▶ [Task goal]: Starting at the line that contains "Viewport: 470px width, 225px height.", return every line through the end of the data exactly, without pictures.

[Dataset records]
________
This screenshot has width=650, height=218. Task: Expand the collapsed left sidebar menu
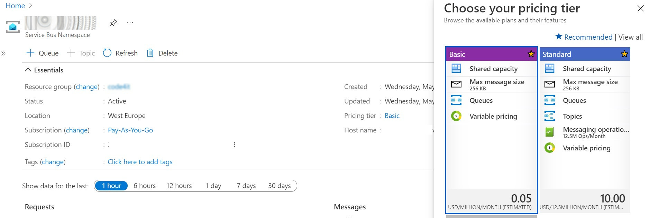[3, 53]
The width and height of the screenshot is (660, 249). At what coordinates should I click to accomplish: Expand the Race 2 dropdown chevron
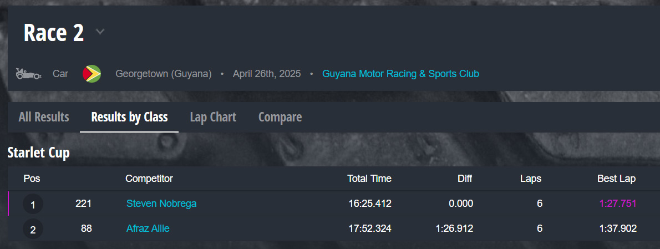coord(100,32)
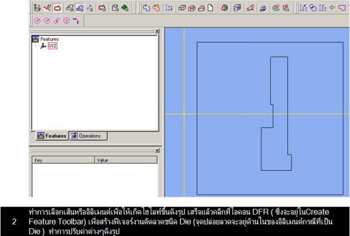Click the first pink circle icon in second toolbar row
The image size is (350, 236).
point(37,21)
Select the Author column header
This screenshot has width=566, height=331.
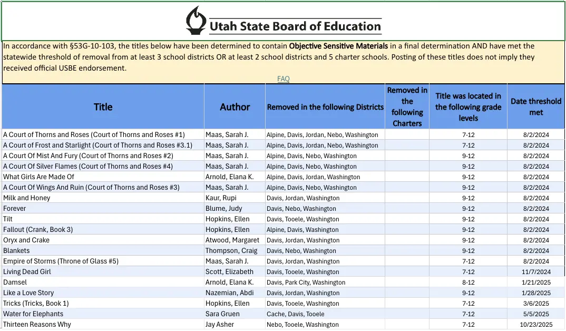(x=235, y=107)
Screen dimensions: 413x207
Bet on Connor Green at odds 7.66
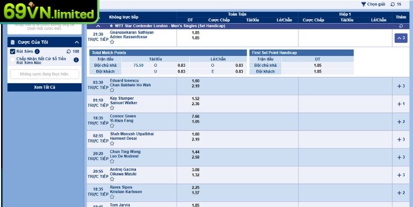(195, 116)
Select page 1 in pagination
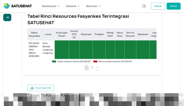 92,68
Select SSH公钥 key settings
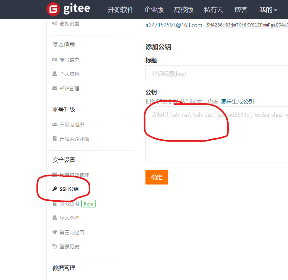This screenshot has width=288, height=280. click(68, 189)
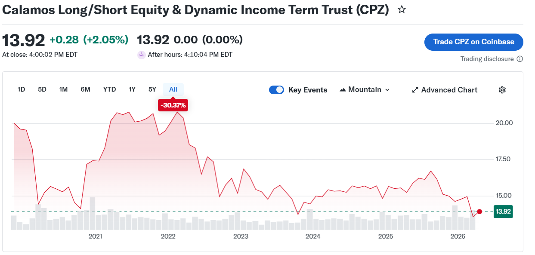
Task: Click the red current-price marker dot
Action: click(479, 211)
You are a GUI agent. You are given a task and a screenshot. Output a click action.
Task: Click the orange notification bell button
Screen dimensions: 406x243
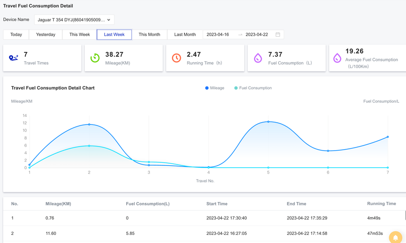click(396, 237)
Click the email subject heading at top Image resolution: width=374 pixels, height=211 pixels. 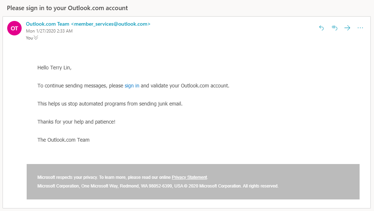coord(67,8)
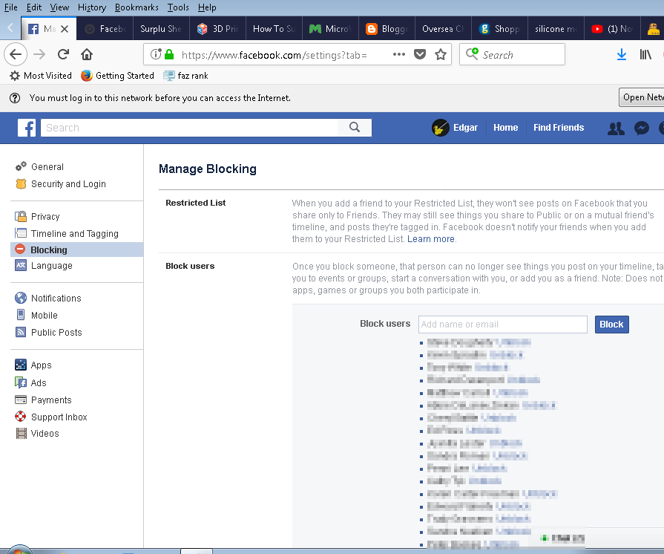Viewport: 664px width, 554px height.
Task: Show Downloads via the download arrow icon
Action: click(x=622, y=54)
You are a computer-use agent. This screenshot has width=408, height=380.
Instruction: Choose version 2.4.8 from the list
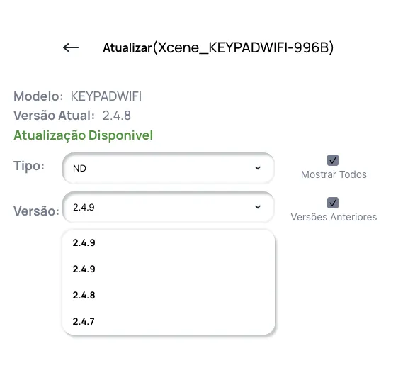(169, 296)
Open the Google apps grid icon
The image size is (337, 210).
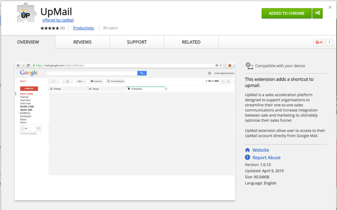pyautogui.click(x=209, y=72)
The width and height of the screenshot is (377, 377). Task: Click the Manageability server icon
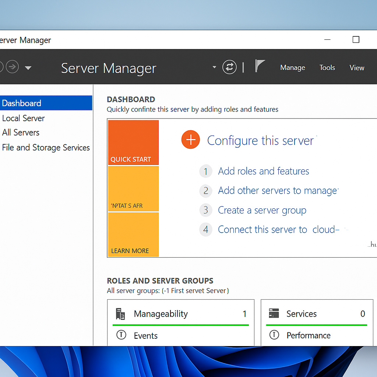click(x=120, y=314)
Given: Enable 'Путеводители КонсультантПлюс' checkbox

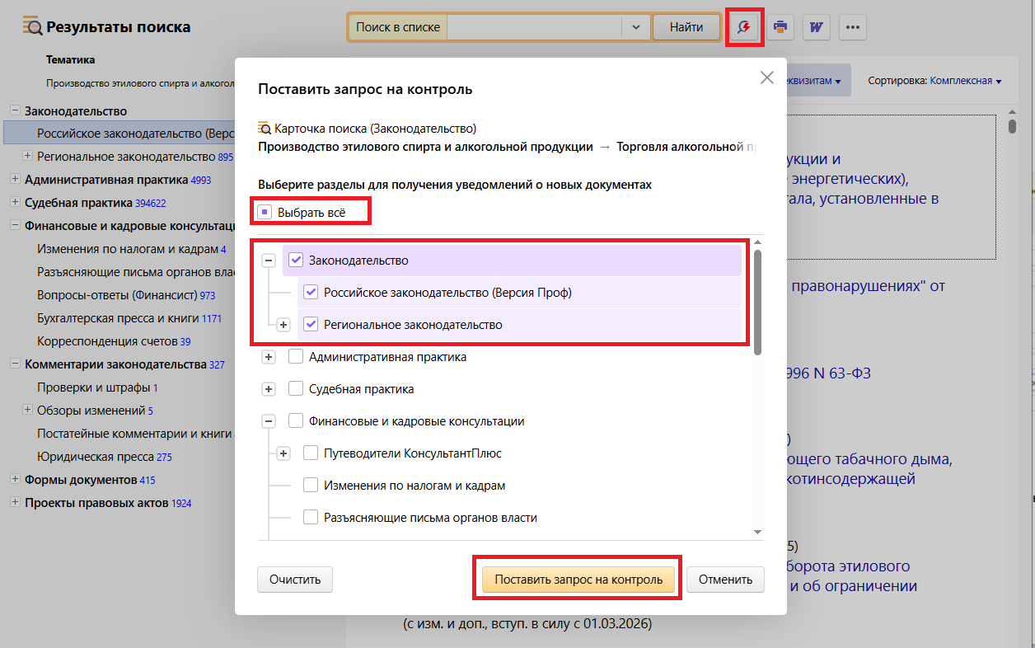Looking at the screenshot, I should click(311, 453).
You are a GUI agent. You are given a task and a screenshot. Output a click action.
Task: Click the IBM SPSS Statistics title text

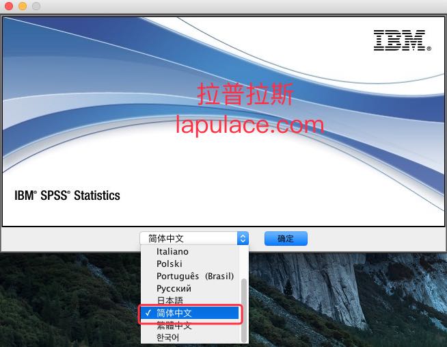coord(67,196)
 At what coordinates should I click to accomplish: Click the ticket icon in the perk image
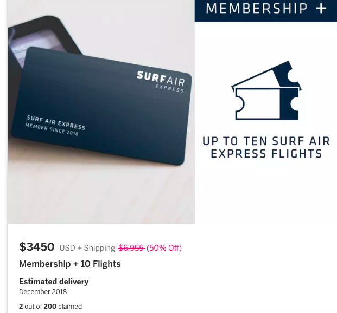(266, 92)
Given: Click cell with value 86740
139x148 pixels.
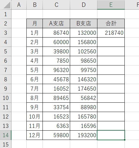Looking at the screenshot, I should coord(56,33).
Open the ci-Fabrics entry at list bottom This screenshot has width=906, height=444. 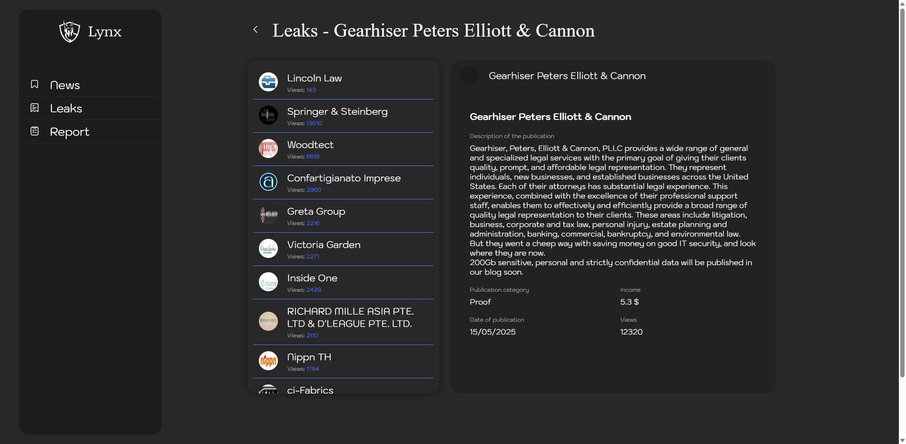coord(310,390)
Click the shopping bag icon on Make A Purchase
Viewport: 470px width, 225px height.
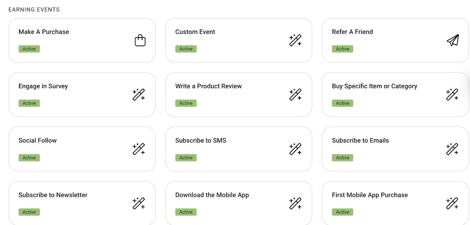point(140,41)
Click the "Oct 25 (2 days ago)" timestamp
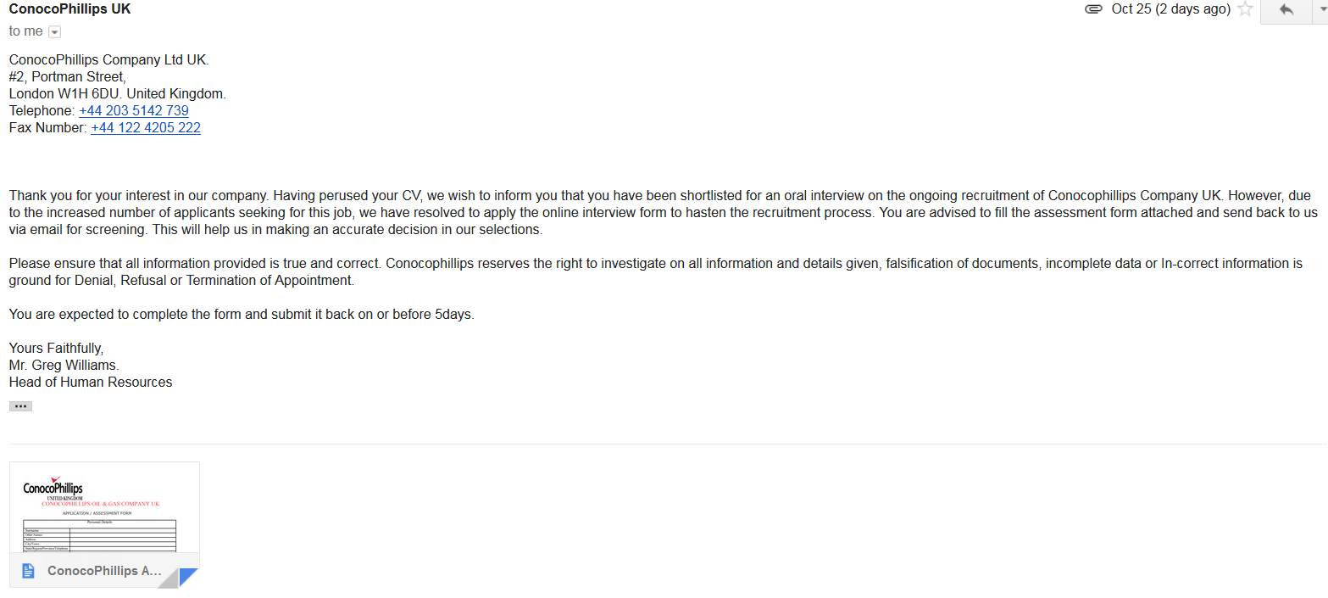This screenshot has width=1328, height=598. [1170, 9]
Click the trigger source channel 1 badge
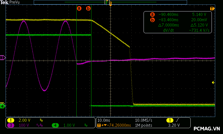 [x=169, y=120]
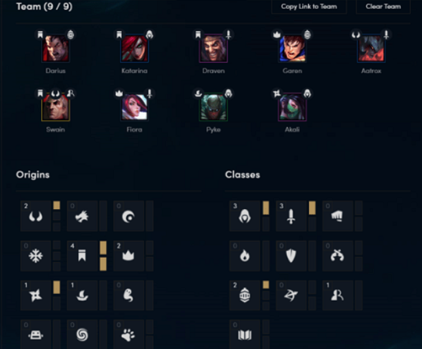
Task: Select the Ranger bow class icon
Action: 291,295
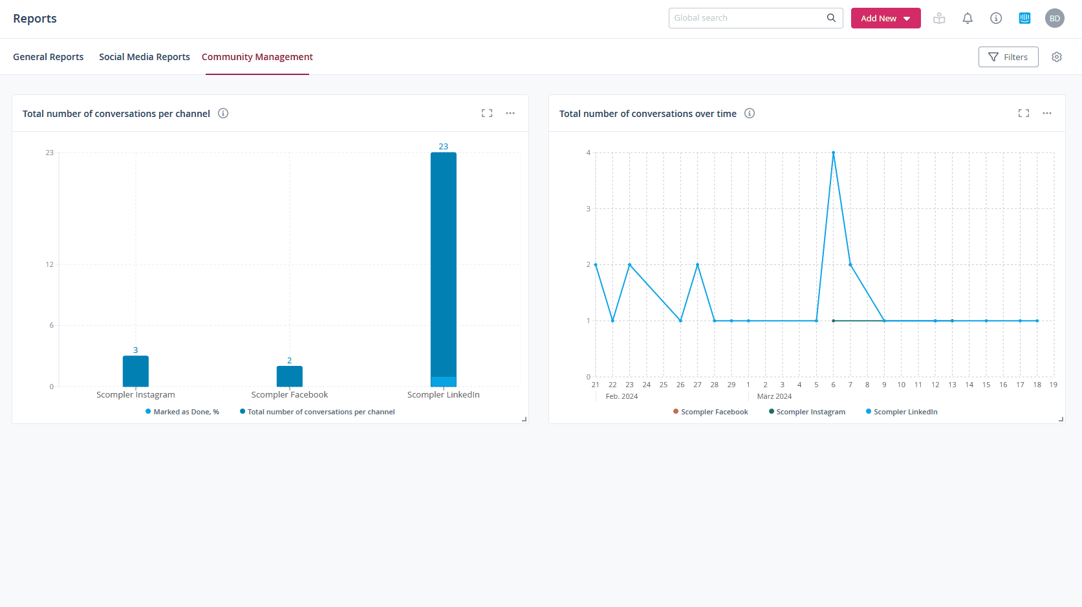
________
▶ [Problem solution]:
Viewport: 470px width, 225px height.
point(140,41)
Click the "Oct 25 (2 days ago)" timestamp
This screenshot has width=1328, height=598. [1170, 9]
Click the trigger source channel 1 badge
 [x=169, y=120]
Task: Select the Ranger bow class icon
Action: 291,295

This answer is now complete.